* Work instructions *
Each line below from the one containing "Given: Close the ScheduleJS Demo tab" through the one containing "1347x881 pixels." is to be given again exactly, and no line outside that span.

* Data for processing *
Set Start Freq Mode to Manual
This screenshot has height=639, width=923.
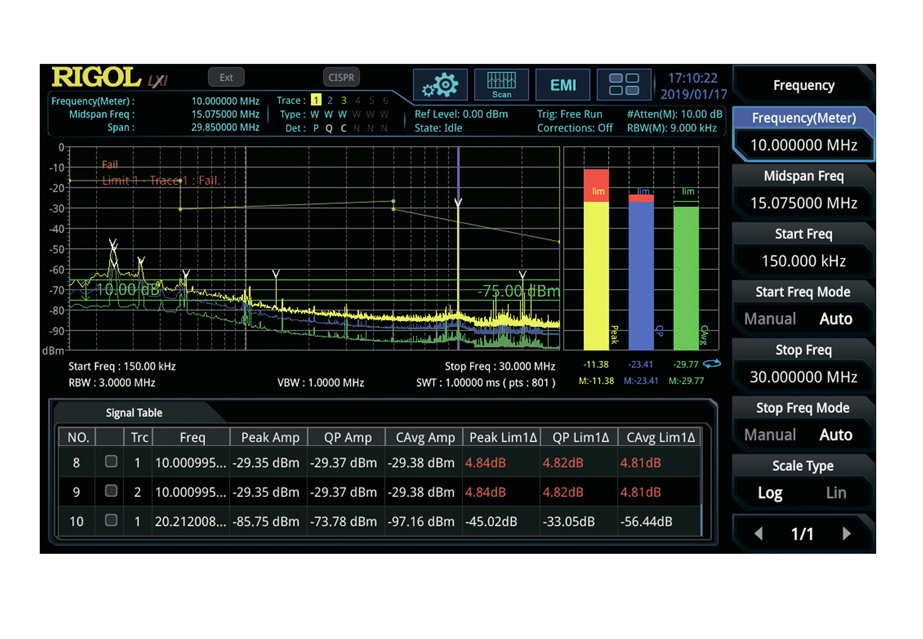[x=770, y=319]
==
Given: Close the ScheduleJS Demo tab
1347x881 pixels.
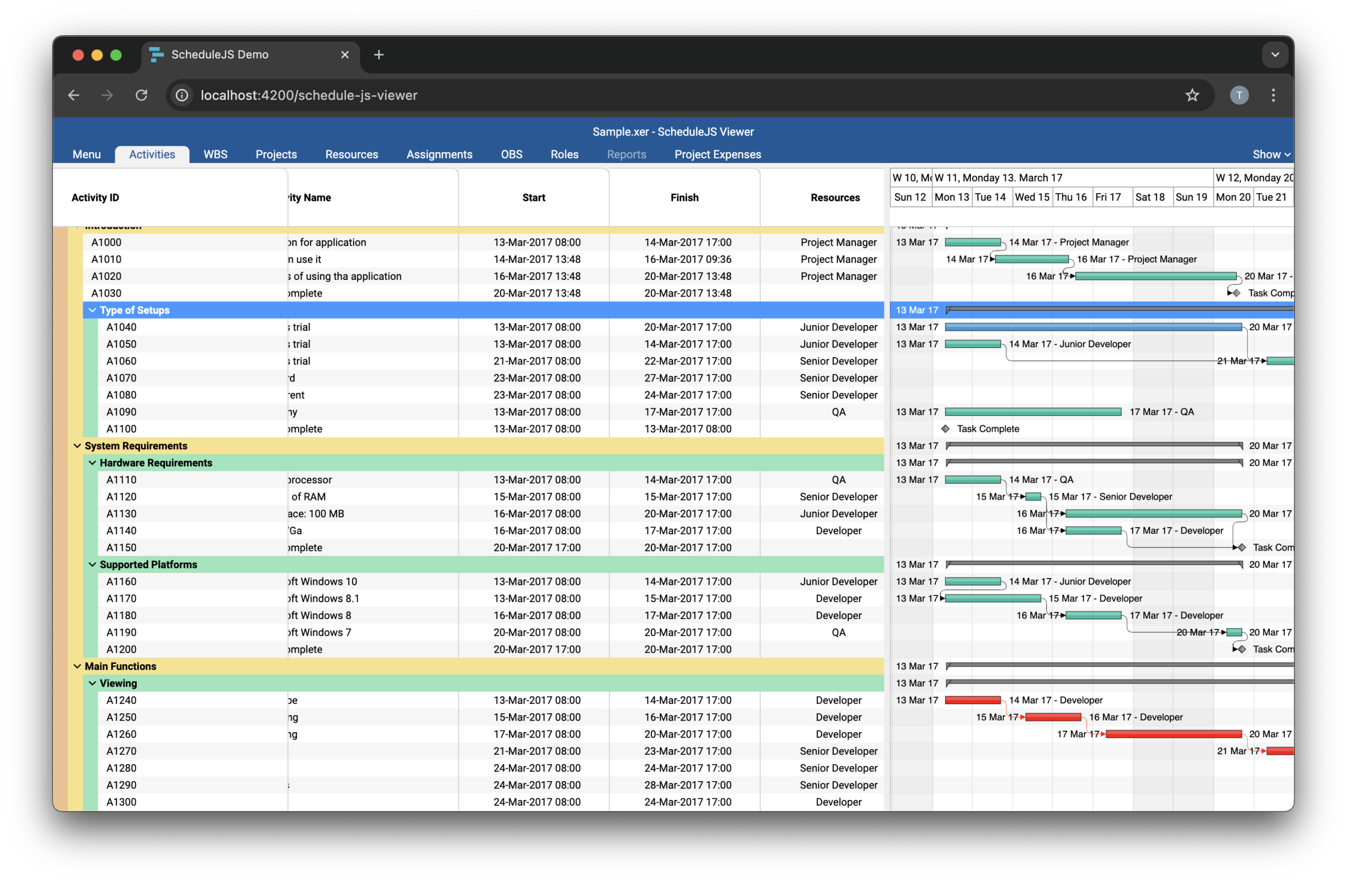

* Reply to the task *
Given: Close the ScheduleJS Demo tab
1347x881 pixels.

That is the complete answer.